Warner Bros. Discovery board poised to reject Paramount's amended takeover bid

Warner Bros. Discovery's board is set to reject Paramount Skydance's amended hostile takeover bid following a meeting next week, sources say. The decision prioritizes WBD's merger with Netflix amid delays, costs, regulatory hurdles, and investor skepticism despite sweeteners like Larry Ellison's guarantee.

Warner Bros. Discovery (WBD) is expected to reject Paramount Skydance's latest amended hostile bid after its board meets next week, according to sources familiar with the matter. This follows WBD's December 23 confirmation that it had received the sixth such offer—at $30 per share in cash—and would review it with advisors.

The board views the bid as disruptive to its prior merger agreement with Netflix, announced earlier this month, which values WBD's studio and streaming assets at $27.75 per share in cash and stock.
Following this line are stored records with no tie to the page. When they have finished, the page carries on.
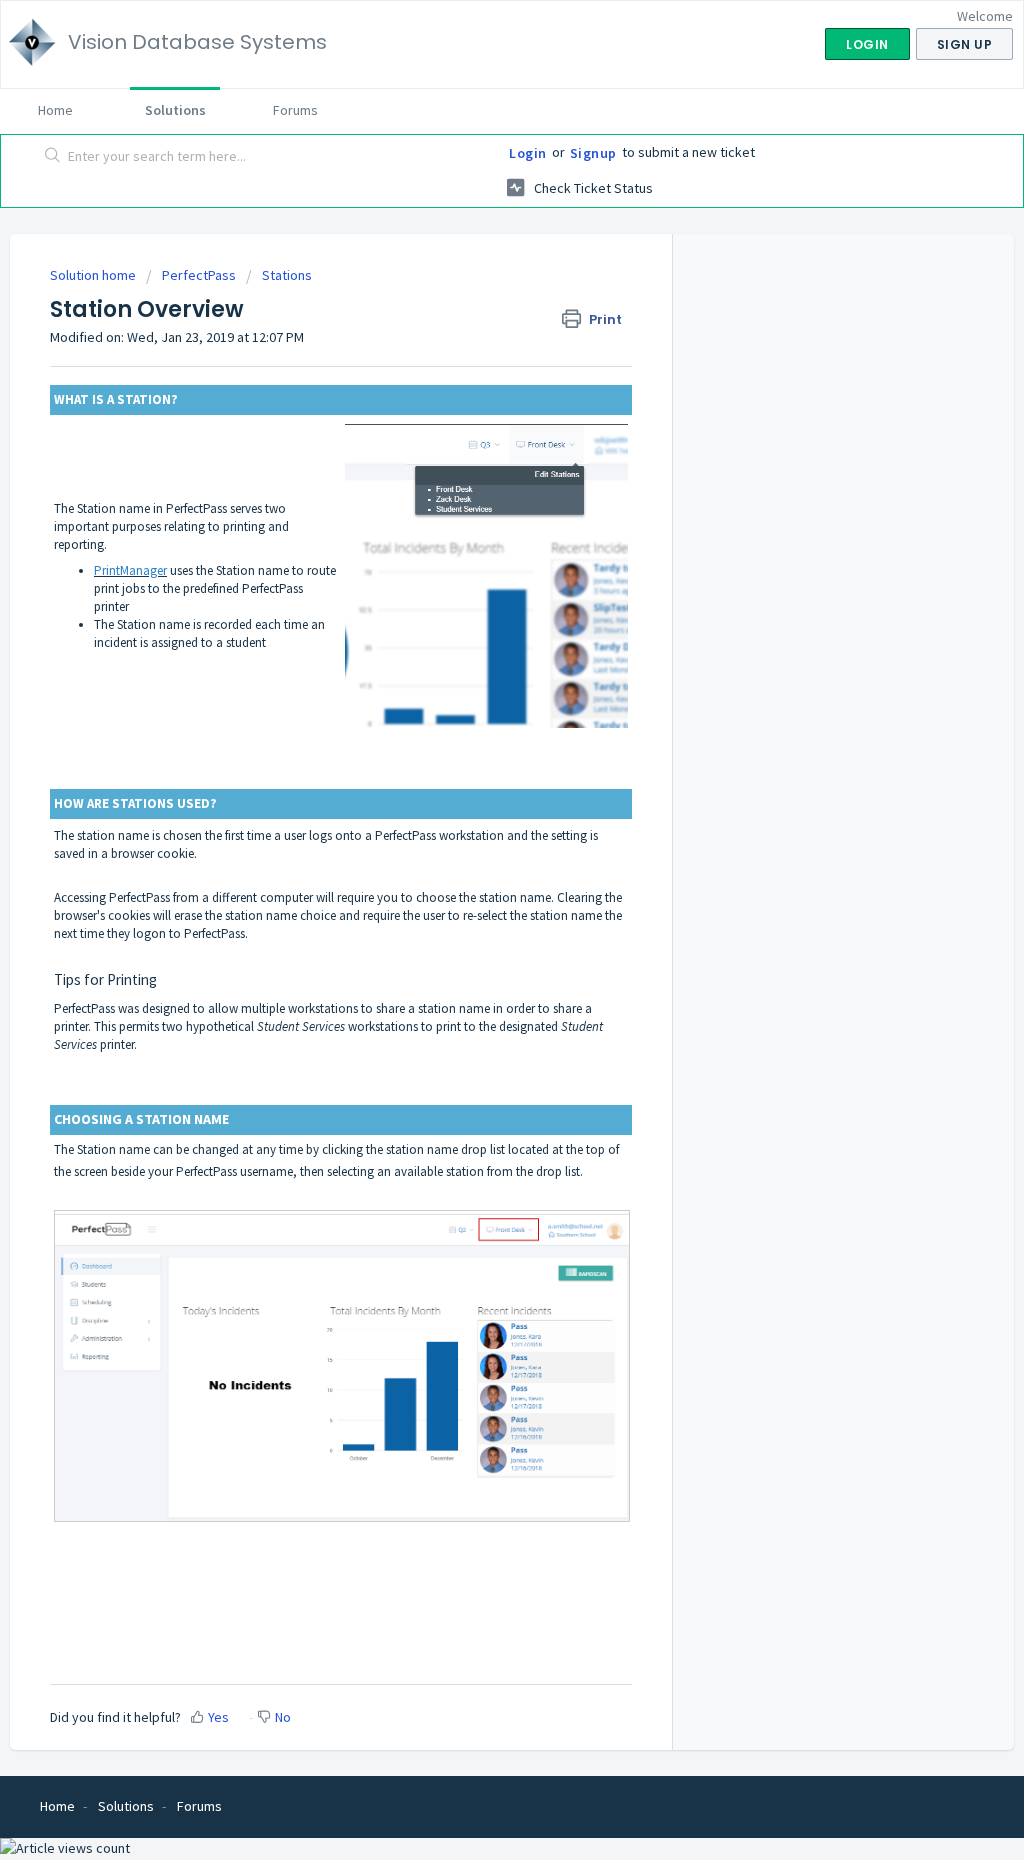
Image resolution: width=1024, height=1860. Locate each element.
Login (528, 153)
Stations (287, 275)
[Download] (475, 682)
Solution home (94, 275)
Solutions (175, 110)
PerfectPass (199, 275)
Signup (593, 153)
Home (55, 110)
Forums (295, 110)
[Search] (53, 157)
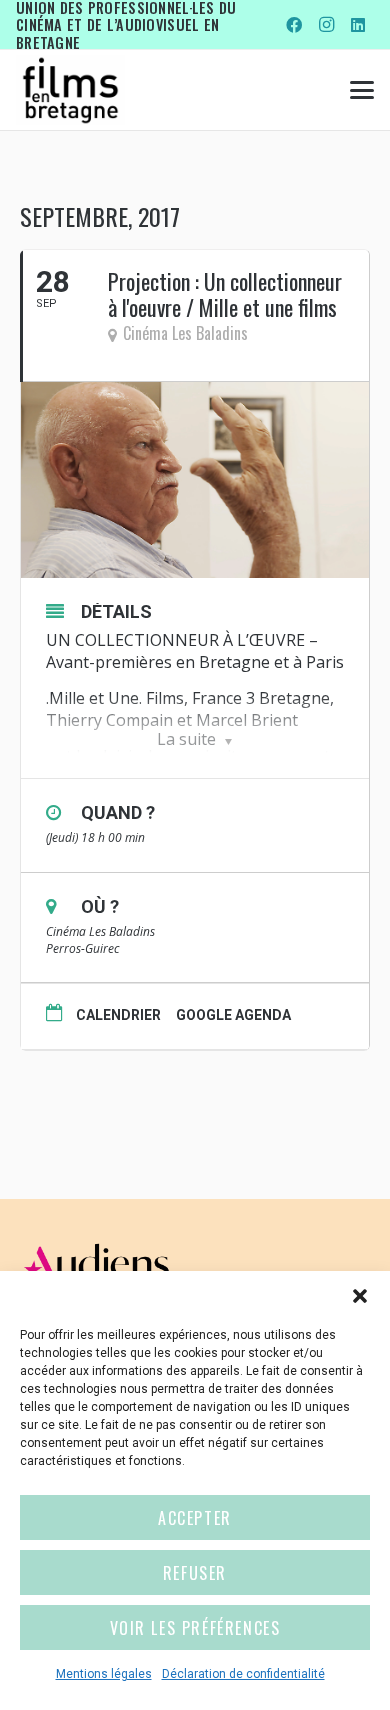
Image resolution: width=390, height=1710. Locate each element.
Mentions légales (104, 1674)
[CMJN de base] (70, 90)
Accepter (195, 1518)
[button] (360, 1296)
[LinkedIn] (358, 25)
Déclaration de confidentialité (243, 1674)
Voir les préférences (195, 1628)
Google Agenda (233, 1015)
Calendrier (118, 1015)
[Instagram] (326, 25)
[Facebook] (294, 25)
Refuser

The Netflix deal would spin off remaining linear TV assets into a standalone Discovery Global by Q3 2026. Switching deals risks a $2.8 billion breakup fee to Netflix and delays.
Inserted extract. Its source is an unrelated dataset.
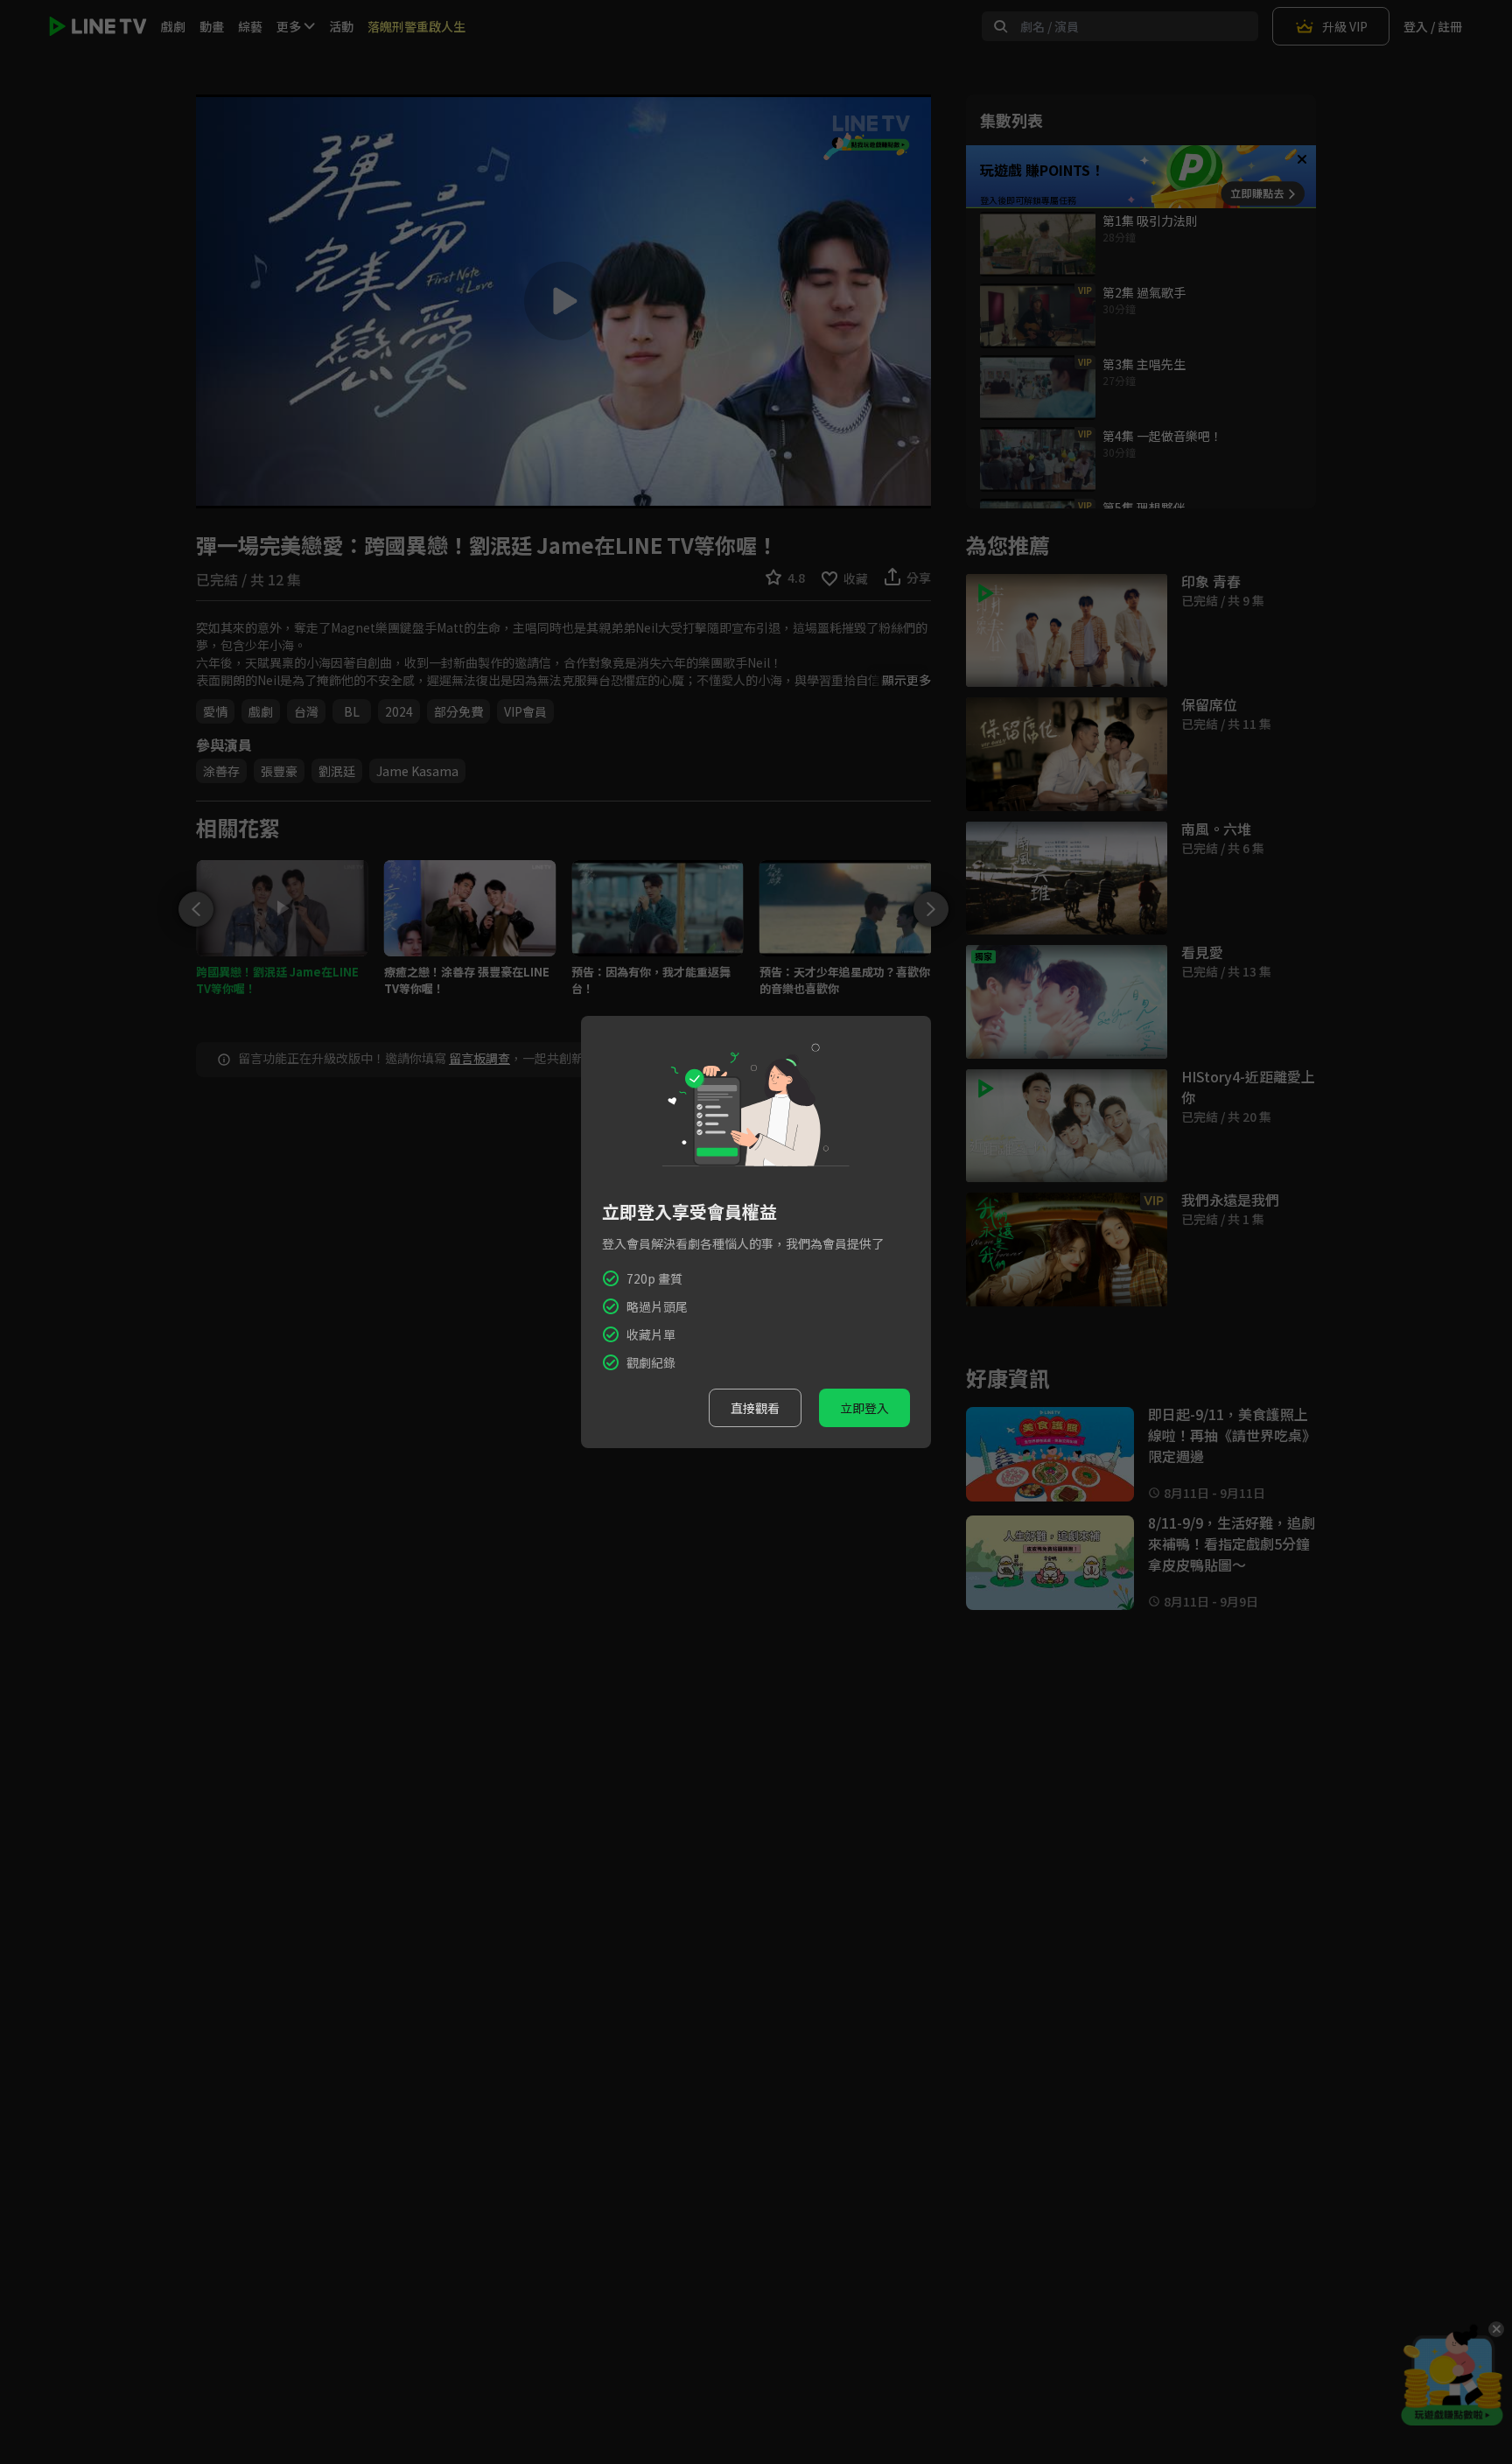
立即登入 (864, 1408)
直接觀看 (755, 1408)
While the amended offer matches Netflix's $5.8 billion breakup fee and adds a $40.4 billion personal guarantee from Oracle co-founder Larry Ellison (father of Paramount Skydance CEO David Ellison), it retains the $30 base price. Total equity value: $77.9 billion (enterprise: $108.4 billion with debt). Paramount urged shareholders to tender by January 21.

Key concerns include regulatory scrutiny: President Donald Trump, who may weigh in, has lauded Netflix co-CEO Ted Sarandos but criticized Paramount-owned CBS and opposes WBD keeping CNN post-merger. Some investors call for a higher bid. Analysts call the contest tight, with Paramount possibly prevailing.

WBD shares have soared over 170% in 2025 amid the bidding war, lifting market cap to $71.8 billion. No final decision is confirmed; both companies declined comment.